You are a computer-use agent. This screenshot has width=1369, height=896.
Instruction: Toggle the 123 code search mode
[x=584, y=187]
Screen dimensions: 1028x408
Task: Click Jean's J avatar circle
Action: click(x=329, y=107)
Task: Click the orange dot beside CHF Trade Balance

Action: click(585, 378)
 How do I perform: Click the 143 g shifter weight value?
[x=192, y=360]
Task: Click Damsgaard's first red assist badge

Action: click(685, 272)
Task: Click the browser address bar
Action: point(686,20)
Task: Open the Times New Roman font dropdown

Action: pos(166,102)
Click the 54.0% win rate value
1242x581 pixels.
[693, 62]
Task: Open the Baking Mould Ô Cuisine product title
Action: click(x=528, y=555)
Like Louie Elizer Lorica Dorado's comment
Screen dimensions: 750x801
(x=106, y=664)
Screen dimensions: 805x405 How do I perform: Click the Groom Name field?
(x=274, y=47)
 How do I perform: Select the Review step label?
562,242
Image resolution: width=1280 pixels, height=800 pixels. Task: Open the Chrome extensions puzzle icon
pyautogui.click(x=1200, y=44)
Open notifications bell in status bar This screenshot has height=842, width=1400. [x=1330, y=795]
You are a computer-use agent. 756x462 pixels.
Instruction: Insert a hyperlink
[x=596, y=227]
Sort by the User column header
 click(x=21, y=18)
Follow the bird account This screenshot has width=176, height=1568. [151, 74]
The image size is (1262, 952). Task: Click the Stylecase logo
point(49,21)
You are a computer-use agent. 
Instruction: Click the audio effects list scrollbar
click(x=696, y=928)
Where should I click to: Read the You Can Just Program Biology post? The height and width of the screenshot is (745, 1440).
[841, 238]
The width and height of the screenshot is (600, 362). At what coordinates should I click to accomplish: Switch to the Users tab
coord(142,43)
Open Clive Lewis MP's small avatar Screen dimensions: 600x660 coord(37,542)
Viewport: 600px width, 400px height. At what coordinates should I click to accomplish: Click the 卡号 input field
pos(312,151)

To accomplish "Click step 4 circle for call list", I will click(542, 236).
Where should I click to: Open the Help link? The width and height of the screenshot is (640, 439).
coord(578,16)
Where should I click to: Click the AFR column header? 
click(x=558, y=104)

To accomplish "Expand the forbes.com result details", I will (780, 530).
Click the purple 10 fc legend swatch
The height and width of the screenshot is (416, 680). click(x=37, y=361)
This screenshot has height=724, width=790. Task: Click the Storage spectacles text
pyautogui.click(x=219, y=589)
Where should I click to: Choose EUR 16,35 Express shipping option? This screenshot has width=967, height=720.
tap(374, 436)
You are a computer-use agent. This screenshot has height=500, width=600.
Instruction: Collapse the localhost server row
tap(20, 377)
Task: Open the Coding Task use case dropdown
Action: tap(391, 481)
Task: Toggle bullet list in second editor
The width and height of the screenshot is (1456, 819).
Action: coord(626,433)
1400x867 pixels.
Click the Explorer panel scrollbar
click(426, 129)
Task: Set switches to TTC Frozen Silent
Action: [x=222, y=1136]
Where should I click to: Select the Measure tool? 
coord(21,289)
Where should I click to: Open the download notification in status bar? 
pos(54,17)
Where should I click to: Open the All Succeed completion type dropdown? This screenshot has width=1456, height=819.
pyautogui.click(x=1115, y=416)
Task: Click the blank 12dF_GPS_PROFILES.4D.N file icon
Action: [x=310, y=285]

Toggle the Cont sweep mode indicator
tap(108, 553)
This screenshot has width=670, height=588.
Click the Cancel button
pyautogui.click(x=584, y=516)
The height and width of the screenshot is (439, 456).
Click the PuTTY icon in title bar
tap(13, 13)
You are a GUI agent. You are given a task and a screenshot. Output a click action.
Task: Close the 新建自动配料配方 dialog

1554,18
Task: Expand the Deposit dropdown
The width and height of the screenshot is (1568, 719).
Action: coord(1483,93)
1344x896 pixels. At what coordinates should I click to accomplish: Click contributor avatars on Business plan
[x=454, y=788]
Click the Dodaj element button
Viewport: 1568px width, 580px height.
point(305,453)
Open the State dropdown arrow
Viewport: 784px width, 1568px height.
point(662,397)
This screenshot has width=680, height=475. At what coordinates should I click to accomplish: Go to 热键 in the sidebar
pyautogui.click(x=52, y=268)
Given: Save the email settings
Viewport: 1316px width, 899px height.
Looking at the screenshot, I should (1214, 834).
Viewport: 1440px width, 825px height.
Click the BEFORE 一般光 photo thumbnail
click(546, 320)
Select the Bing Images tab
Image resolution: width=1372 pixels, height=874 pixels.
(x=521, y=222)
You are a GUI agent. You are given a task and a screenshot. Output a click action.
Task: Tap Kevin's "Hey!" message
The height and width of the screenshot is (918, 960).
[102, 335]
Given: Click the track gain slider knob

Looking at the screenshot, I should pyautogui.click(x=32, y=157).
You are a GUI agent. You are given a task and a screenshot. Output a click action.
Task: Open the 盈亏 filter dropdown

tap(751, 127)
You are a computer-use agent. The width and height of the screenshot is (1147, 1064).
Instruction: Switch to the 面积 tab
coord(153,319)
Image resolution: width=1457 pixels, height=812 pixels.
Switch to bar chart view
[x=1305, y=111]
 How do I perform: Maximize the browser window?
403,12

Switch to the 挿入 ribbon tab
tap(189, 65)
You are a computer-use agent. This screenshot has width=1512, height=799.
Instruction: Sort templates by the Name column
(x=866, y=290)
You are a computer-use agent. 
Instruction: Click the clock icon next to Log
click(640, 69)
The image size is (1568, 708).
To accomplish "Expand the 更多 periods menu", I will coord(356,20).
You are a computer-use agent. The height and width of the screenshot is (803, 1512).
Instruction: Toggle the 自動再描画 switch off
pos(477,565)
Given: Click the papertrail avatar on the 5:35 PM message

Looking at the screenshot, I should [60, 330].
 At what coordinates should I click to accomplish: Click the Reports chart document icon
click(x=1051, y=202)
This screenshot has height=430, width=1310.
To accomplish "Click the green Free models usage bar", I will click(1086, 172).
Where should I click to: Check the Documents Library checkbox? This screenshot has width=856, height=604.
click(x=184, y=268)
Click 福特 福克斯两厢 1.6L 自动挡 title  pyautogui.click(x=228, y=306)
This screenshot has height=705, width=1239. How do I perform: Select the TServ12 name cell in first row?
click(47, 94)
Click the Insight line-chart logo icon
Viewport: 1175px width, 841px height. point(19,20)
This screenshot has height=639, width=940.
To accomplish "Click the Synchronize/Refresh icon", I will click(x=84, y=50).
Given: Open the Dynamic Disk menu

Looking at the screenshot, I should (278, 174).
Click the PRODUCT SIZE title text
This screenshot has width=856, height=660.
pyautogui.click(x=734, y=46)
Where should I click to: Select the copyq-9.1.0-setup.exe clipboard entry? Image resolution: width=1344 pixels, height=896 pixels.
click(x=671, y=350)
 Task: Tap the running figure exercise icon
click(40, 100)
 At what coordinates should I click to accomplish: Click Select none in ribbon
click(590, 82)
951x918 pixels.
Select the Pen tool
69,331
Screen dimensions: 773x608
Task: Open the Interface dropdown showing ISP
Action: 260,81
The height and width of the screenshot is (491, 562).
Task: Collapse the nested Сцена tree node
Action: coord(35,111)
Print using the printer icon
----
Please copy every one of the rows above exactly, line for line, without changing anything.

You are a computer-use agent. This screenshot has width=1369, height=896.
Instruction: Toggle the 123 code search mode
[x=584, y=187]
Screen dimensions: 1028x408
Task: Click Jean's J avatar circle
Action: click(x=329, y=107)
Task: Click the orange dot beside CHF Trade Balance

Action: click(585, 378)
 How do I perform: Click the 143 g shifter weight value?
[x=192, y=360]
Task: Click Damsgaard's first red assist badge

Action: click(685, 272)
Task: Click the browser address bar
Action: point(686,20)
Task: Open the Times New Roman font dropdown

Action: pos(166,102)
Click the 54.0% win rate value
1242x581 pixels.
[693, 62]
Task: Open the Baking Mould Ô Cuisine product title
Action: click(x=528, y=555)
Like Louie Elizer Lorica Dorado's comment
Screen dimensions: 750x801
(x=106, y=664)
Screen dimensions: 805x405 How do I perform: Click the Groom Name field?
(x=274, y=47)
 How do I perform: Select the Review step label?
562,242
Image resolution: width=1280 pixels, height=800 pixels. Task: Open the Chrome extensions puzzle icon
pyautogui.click(x=1200, y=44)
Open notifications bell in status bar This screenshot has height=842, width=1400. [x=1330, y=795]
You are a computer-use agent. 756x462 pixels.
Instruction: Insert a hyperlink
[x=596, y=227]
Sort by the User column header
 click(x=21, y=18)
Follow the bird account This screenshot has width=176, height=1568. [151, 74]
The image size is (1262, 952). Task: Click the Stylecase logo
point(49,21)
You are a computer-use agent. 
Instruction: Click the audio effects list scrollbar
click(x=696, y=928)
Where should I click to: Read the You Can Just Program Biology post? The height and width of the screenshot is (745, 1440).
[841, 238]
The width and height of the screenshot is (600, 362). At what coordinates should I click to accomplish: Switch to the Users tab
coord(142,43)
Open Clive Lewis MP's small avatar Screen dimensions: 600x660 coord(37,542)
Viewport: 600px width, 400px height. At what coordinates should I click to accomplish: Click the 卡号 input field
pos(312,151)

To accomplish "Click step 4 circle for call list", I will click(542, 236).
Where should I click to: Open the Help link? The width and height of the screenshot is (640, 439).
coord(578,16)
Where should I click to: Click the AFR column header? 
click(x=558, y=104)

To accomplish "Expand the forbes.com result details", I will (780, 530).
Click the purple 10 fc legend swatch
The height and width of the screenshot is (416, 680). click(x=37, y=361)
This screenshot has height=724, width=790. Task: Click the Storage spectacles text
pyautogui.click(x=219, y=589)
Where should I click to: Choose EUR 16,35 Express shipping option? This screenshot has width=967, height=720.
tap(374, 436)
You are a computer-use agent. This screenshot has height=500, width=600.
Instruction: Collapse the localhost server row
tap(20, 377)
Task: Open the Coding Task use case dropdown
Action: tap(391, 481)
Task: Toggle bullet list in second editor
The width and height of the screenshot is (1456, 819).
Action: coord(626,433)
1400x867 pixels.
Click the Explorer panel scrollbar
click(426, 129)
Task: Set switches to TTC Frozen Silent
Action: [x=222, y=1136]
Where should I click to: Select the Measure tool? 
coord(21,289)
Where should I click to: Open the download notification in status bar? 
pos(54,17)
Where should I click to: Open the All Succeed completion type dropdown? This screenshot has width=1456, height=819.
pyautogui.click(x=1115, y=416)
Task: Click the blank 12dF_GPS_PROFILES.4D.N file icon
Action: [x=310, y=285]

Toggle the Cont sweep mode indicator
tap(108, 553)
This screenshot has width=670, height=588.
Click the Cancel button
pyautogui.click(x=584, y=516)
The height and width of the screenshot is (439, 456).
Click the PuTTY icon in title bar
tap(13, 13)
You are a GUI agent. You are given a task and a screenshot. Output a click action.
Task: Close the 新建自动配料配方 dialog

1554,18
Task: Expand the Deposit dropdown
The width and height of the screenshot is (1568, 719).
Action: coord(1483,93)
1344x896 pixels. At what coordinates should I click to accomplish: Click contributor avatars on Business plan
[x=454, y=788]
Click the Dodaj element button
Viewport: 1568px width, 580px height.
point(305,453)
Open the State dropdown arrow
Viewport: 784px width, 1568px height.
point(662,397)
This screenshot has width=680, height=475. At what coordinates should I click to accomplish: Go to 热键 in the sidebar
pyautogui.click(x=52, y=268)
Given: Save the email settings
Viewport: 1316px width, 899px height.
Looking at the screenshot, I should (1214, 834).
Viewport: 1440px width, 825px height.
Click the BEFORE 一般光 photo thumbnail
click(546, 320)
Select the Bing Images tab
Image resolution: width=1372 pixels, height=874 pixels.
(x=521, y=222)
You are a GUI agent. You are given a task and a screenshot. Output a click action.
Task: Tap Kevin's "Hey!" message
The height and width of the screenshot is (918, 960).
[102, 335]
Given: Click the track gain slider knob

Looking at the screenshot, I should pyautogui.click(x=32, y=157).
You are a GUI agent. You are given a task and a screenshot. Output a click action.
Task: Open the 盈亏 filter dropdown

tap(751, 127)
You are a computer-use agent. The width and height of the screenshot is (1147, 1064).
Instruction: Switch to the 面积 tab
coord(153,319)
Image resolution: width=1457 pixels, height=812 pixels.
Switch to bar chart view
[x=1305, y=111]
 How do I perform: Maximize the browser window?
403,12

Switch to the 挿入 ribbon tab
tap(189, 65)
You are a computer-use agent. This screenshot has width=1512, height=799.
Instruction: Sort templates by the Name column
(x=866, y=290)
You are a computer-use agent. 
Instruction: Click the clock icon next to Log
click(640, 69)
The image size is (1568, 708).
To accomplish "Expand the 更多 periods menu", I will coord(356,20).
You are a computer-use agent. The height and width of the screenshot is (803, 1512).
Instruction: Toggle the 自動再描画 switch off
pos(477,565)
Given: Click the papertrail avatar on the 5:35 PM message

Looking at the screenshot, I should [60, 330].
 At what coordinates should I click to accomplish: Click the Reports chart document icon
click(x=1051, y=202)
This screenshot has height=430, width=1310.
To accomplish "Click the green Free models usage bar", I will click(1086, 172).
Where should I click to: Check the Documents Library checkbox? This screenshot has width=856, height=604.
click(x=184, y=268)
Click 福特 福克斯两厢 1.6L 自动挡 title  pyautogui.click(x=228, y=306)
This screenshot has height=705, width=1239. How do I perform: Select the TServ12 name cell in first row?
click(47, 94)
Click the Insight line-chart logo icon
Viewport: 1175px width, 841px height. point(19,20)
This screenshot has height=639, width=940.
To accomplish "Click the Synchronize/Refresh icon", I will click(x=84, y=50).
Given: Open the Dynamic Disk menu

Looking at the screenshot, I should (278, 174).
Click the PRODUCT SIZE title text
This screenshot has width=856, height=660.
pyautogui.click(x=734, y=46)
Where should I click to: Select the copyq-9.1.0-setup.exe clipboard entry? Image resolution: width=1344 pixels, height=896 pixels.
click(x=671, y=350)
 Task: Tap the running figure exercise icon
click(40, 100)
 At what coordinates should I click to accomplish: Click Select none in ribbon
click(590, 82)
951x918 pixels.
Select the Pen tool
69,331
Screen dimensions: 773x608
Task: Open the Interface dropdown showing ISP
Action: 260,81
The height and width of the screenshot is (491, 562).
Task: Collapse the nested Сцена tree node
Action: coord(35,111)
Print using the printer icon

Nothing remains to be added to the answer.